**Input**
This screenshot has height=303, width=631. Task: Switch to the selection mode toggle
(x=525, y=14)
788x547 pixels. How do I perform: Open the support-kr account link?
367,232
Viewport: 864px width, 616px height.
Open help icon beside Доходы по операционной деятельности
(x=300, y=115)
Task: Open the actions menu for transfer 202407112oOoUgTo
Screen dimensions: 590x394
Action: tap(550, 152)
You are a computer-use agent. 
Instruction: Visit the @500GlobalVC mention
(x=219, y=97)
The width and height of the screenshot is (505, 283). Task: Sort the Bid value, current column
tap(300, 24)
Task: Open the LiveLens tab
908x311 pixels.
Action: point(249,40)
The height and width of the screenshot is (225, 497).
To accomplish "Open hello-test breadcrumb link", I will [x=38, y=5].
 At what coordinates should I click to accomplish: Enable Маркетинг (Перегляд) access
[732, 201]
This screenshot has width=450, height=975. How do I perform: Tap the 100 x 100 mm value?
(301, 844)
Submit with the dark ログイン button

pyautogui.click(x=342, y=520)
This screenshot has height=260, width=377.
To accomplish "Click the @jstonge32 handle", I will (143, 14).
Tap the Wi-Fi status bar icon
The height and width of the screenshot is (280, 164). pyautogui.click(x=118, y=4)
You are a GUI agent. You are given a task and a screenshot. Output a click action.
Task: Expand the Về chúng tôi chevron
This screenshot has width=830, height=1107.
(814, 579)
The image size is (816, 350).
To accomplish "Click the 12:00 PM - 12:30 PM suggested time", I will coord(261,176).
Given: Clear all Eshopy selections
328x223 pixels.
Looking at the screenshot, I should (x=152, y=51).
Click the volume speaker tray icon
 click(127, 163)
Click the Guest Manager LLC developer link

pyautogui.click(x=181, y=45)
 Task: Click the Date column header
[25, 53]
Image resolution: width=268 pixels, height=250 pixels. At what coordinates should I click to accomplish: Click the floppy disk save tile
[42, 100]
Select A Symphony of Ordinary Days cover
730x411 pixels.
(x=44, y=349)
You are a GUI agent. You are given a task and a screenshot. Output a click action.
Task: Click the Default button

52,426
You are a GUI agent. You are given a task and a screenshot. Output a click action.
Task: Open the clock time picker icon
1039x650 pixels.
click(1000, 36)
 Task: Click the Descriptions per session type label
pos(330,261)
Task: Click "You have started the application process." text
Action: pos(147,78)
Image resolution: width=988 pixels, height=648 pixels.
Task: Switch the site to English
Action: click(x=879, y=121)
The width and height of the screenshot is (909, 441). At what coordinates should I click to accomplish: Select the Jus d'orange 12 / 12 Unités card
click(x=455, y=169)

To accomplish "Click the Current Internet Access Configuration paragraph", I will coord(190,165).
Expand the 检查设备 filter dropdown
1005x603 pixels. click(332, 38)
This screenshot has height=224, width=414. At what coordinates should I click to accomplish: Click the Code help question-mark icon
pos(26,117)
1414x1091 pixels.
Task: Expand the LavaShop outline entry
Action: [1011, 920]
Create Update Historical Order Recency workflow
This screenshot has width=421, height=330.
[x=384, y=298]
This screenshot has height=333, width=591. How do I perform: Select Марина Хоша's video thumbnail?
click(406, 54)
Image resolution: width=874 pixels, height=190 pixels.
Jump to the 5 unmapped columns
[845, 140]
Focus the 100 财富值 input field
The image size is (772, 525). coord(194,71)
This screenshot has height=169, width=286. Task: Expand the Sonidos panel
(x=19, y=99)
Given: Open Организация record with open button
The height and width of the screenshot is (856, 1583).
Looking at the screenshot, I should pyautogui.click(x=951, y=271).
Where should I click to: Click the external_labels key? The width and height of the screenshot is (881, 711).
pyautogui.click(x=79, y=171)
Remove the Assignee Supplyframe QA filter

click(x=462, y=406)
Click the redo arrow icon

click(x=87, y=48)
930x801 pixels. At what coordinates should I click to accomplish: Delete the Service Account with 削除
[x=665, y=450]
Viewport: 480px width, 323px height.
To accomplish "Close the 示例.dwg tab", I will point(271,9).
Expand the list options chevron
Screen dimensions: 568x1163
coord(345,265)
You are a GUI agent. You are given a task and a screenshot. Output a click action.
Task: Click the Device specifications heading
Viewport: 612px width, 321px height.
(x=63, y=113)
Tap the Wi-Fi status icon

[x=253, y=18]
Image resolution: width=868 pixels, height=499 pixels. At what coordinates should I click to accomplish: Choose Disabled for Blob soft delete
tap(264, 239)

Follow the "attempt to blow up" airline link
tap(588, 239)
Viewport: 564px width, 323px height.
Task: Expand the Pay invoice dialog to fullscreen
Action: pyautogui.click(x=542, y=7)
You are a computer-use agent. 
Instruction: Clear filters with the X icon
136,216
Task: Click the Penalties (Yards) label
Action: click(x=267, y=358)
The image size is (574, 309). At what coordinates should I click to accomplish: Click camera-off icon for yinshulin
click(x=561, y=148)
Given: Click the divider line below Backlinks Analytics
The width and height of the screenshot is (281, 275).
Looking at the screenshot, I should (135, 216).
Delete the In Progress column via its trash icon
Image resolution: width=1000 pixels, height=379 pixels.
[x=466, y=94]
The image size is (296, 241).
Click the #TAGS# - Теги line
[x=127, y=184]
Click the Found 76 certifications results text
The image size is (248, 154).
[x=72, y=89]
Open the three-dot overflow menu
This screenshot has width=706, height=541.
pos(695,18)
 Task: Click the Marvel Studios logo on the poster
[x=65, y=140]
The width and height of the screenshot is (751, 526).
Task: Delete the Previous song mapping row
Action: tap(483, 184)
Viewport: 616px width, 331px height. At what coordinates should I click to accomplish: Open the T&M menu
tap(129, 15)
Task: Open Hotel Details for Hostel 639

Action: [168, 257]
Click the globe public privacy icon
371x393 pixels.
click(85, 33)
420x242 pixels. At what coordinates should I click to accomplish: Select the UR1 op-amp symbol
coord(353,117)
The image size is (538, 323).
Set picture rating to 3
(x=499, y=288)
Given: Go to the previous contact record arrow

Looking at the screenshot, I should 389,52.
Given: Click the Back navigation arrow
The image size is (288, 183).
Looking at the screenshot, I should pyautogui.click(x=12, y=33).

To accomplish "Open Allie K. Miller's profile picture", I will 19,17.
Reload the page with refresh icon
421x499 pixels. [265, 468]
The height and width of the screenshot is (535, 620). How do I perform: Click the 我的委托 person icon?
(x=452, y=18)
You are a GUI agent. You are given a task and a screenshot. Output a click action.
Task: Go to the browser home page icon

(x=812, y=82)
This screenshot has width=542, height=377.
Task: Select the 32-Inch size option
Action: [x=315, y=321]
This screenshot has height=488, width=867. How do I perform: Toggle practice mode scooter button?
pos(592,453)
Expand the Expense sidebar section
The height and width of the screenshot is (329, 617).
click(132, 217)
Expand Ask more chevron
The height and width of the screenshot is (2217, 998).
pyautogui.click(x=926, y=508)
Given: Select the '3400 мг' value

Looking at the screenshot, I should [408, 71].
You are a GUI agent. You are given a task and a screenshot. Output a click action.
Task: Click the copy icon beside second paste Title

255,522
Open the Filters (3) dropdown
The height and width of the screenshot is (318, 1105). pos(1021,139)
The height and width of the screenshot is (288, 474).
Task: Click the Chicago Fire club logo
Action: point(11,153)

**Your assignment**
Your answer should be the listing itself, repeated exactly.

**Answer**
This screenshot has height=303, width=631. Task: Switch to the selection mode toggle
(x=525, y=14)
788x547 pixels. How do I perform: Open the support-kr account link?
367,232
Viewport: 864px width, 616px height.
Open help icon beside Доходы по операционной деятельности
(x=300, y=115)
Task: Open the actions menu for transfer 202407112oOoUgTo
Screen dimensions: 590x394
Action: tap(550, 152)
You are a computer-use agent. 
Instruction: Visit the @500GlobalVC mention
(x=219, y=97)
The width and height of the screenshot is (505, 283). Task: Sort the Bid value, current column
tap(300, 24)
Task: Open the LiveLens tab
908x311 pixels.
Action: point(249,40)
The height and width of the screenshot is (225, 497).
To accomplish "Open hello-test breadcrumb link", I will [x=38, y=5].
 At what coordinates should I click to accomplish: Enable Маркетинг (Перегляд) access
[732, 201]
This screenshot has width=450, height=975. How do I perform: Tap the 100 x 100 mm value?
(301, 844)
Submit with the dark ログイン button

pyautogui.click(x=342, y=520)
This screenshot has height=260, width=377.
To accomplish "Click the @jstonge32 handle", I will (143, 14).
Tap the Wi-Fi status bar icon
The height and width of the screenshot is (280, 164). pyautogui.click(x=118, y=4)
You are a GUI agent. You are given a task and a screenshot. Output a click action.
Task: Expand the Về chúng tôi chevron
This screenshot has width=830, height=1107.
(814, 579)
The image size is (816, 350).
To accomplish "Click the 12:00 PM - 12:30 PM suggested time", I will coord(261,176).
Given: Clear all Eshopy selections
328x223 pixels.
Looking at the screenshot, I should (x=152, y=51).
Click the volume speaker tray icon
 click(127, 163)
Click the Guest Manager LLC developer link

pyautogui.click(x=181, y=45)
 Task: Click the Date column header
[25, 53]
Image resolution: width=268 pixels, height=250 pixels. At what coordinates should I click to accomplish: Click the floppy disk save tile
[42, 100]
Select A Symphony of Ordinary Days cover
730x411 pixels.
(x=44, y=349)
You are a GUI agent. You are given a task and a screenshot. Output a click action.
Task: Click the Default button

52,426
You are a GUI agent. You are given a task and a screenshot. Output a click action.
Task: Open the clock time picker icon
1039x650 pixels.
click(1000, 36)
 Task: Click the Descriptions per session type label
pos(330,261)
Task: Click "You have started the application process." text
Action: pos(147,78)
Image resolution: width=988 pixels, height=648 pixels.
Task: Switch the site to English
Action: click(x=879, y=121)
The width and height of the screenshot is (909, 441). At what coordinates should I click to accomplish: Select the Jus d'orange 12 / 12 Unités card
click(x=455, y=169)

To accomplish "Click the Current Internet Access Configuration paragraph", I will coord(190,165).
Expand the 检查设备 filter dropdown
1005x603 pixels. click(332, 38)
This screenshot has height=224, width=414. At what coordinates should I click to accomplish: Click the Code help question-mark icon
pos(26,117)
1414x1091 pixels.
Task: Expand the LavaShop outline entry
Action: [1011, 920]
Create Update Historical Order Recency workflow
This screenshot has width=421, height=330.
[x=384, y=298]
This screenshot has height=333, width=591. How do I perform: Select Марина Хоша's video thumbnail?
click(406, 54)
Image resolution: width=874 pixels, height=190 pixels.
Jump to the 5 unmapped columns
[845, 140]
Focus the 100 财富值 input field
The image size is (772, 525). coord(194,71)
This screenshot has height=169, width=286. Task: Expand the Sonidos panel
(x=19, y=99)
Given: Open Организация record with open button
The height and width of the screenshot is (856, 1583).
Looking at the screenshot, I should pyautogui.click(x=951, y=271).
Where should I click to: Click the external_labels key? The width and height of the screenshot is (881, 711).
pyautogui.click(x=79, y=171)
Remove the Assignee Supplyframe QA filter

click(x=462, y=406)
Click the redo arrow icon

click(x=87, y=48)
930x801 pixels. At what coordinates should I click to accomplish: Delete the Service Account with 削除
[x=665, y=450]
Viewport: 480px width, 323px height.
To accomplish "Close the 示例.dwg tab", I will point(271,9).
Expand the list options chevron
Screen dimensions: 568x1163
coord(345,265)
You are a GUI agent. You are given a task and a screenshot. Output a click action.
Task: Click the Device specifications heading
Viewport: 612px width, 321px height.
(x=63, y=113)
Tap the Wi-Fi status icon

[x=253, y=18]
Image resolution: width=868 pixels, height=499 pixels. At what coordinates should I click to accomplish: Choose Disabled for Blob soft delete
tap(264, 239)

Follow the "attempt to blow up" airline link
tap(588, 239)
Viewport: 564px width, 323px height.
Task: Expand the Pay invoice dialog to fullscreen
Action: pyautogui.click(x=542, y=7)
You are a computer-use agent. 
Instruction: Clear filters with the X icon
136,216
Task: Click the Penalties (Yards) label
Action: click(x=267, y=358)
The image size is (574, 309). At what coordinates should I click to accomplish: Click camera-off icon for yinshulin
click(x=561, y=148)
Given: Click the divider line below Backlinks Analytics
The width and height of the screenshot is (281, 275).
Looking at the screenshot, I should (135, 216).
Delete the In Progress column via its trash icon
Image resolution: width=1000 pixels, height=379 pixels.
[x=466, y=94]
The image size is (296, 241).
Click the #TAGS# - Теги line
[x=127, y=184]
Click the Found 76 certifications results text
The image size is (248, 154).
[x=72, y=89]
Open the three-dot overflow menu
This screenshot has width=706, height=541.
pos(695,18)
 Task: Click the Marvel Studios logo on the poster
[x=65, y=140]
The width and height of the screenshot is (751, 526).
Task: Delete the Previous song mapping row
Action: tap(483, 184)
Viewport: 616px width, 331px height. At what coordinates should I click to accomplish: Open the T&M menu
tap(129, 15)
Task: Open Hotel Details for Hostel 639

Action: [168, 257]
Click the globe public privacy icon
371x393 pixels.
click(85, 33)
420x242 pixels. At what coordinates should I click to accomplish: Select the UR1 op-amp symbol
coord(353,117)
The image size is (538, 323).
Set picture rating to 3
(x=499, y=288)
Given: Go to the previous contact record arrow

Looking at the screenshot, I should 389,52.
Given: Click the Back navigation arrow
The image size is (288, 183).
Looking at the screenshot, I should pyautogui.click(x=12, y=33).

To accomplish "Open Allie K. Miller's profile picture", I will 19,17.
Reload the page with refresh icon
421x499 pixels. [265, 468]
The height and width of the screenshot is (535, 620). How do I perform: Click the 我的委托 person icon?
(x=452, y=18)
You are a GUI agent. You are given a task and a screenshot. Output a click action.
Task: Go to the browser home page icon

(x=812, y=82)
This screenshot has width=542, height=377.
Task: Select the 32-Inch size option
Action: [x=315, y=321]
This screenshot has height=488, width=867. How do I perform: Toggle practice mode scooter button?
pos(592,453)
Expand the Expense sidebar section
The height and width of the screenshot is (329, 617).
click(132, 217)
Expand Ask more chevron
The height and width of the screenshot is (2217, 998).
pyautogui.click(x=926, y=508)
Given: Select the '3400 мг' value

Looking at the screenshot, I should [408, 71].
You are a GUI agent. You are given a task and a screenshot. Output a click action.
Task: Click the copy icon beside second paste Title

255,522
Open the Filters (3) dropdown
The height and width of the screenshot is (318, 1105). pos(1021,139)
The height and width of the screenshot is (288, 474).
Task: Click the Chicago Fire club logo
Action: point(11,153)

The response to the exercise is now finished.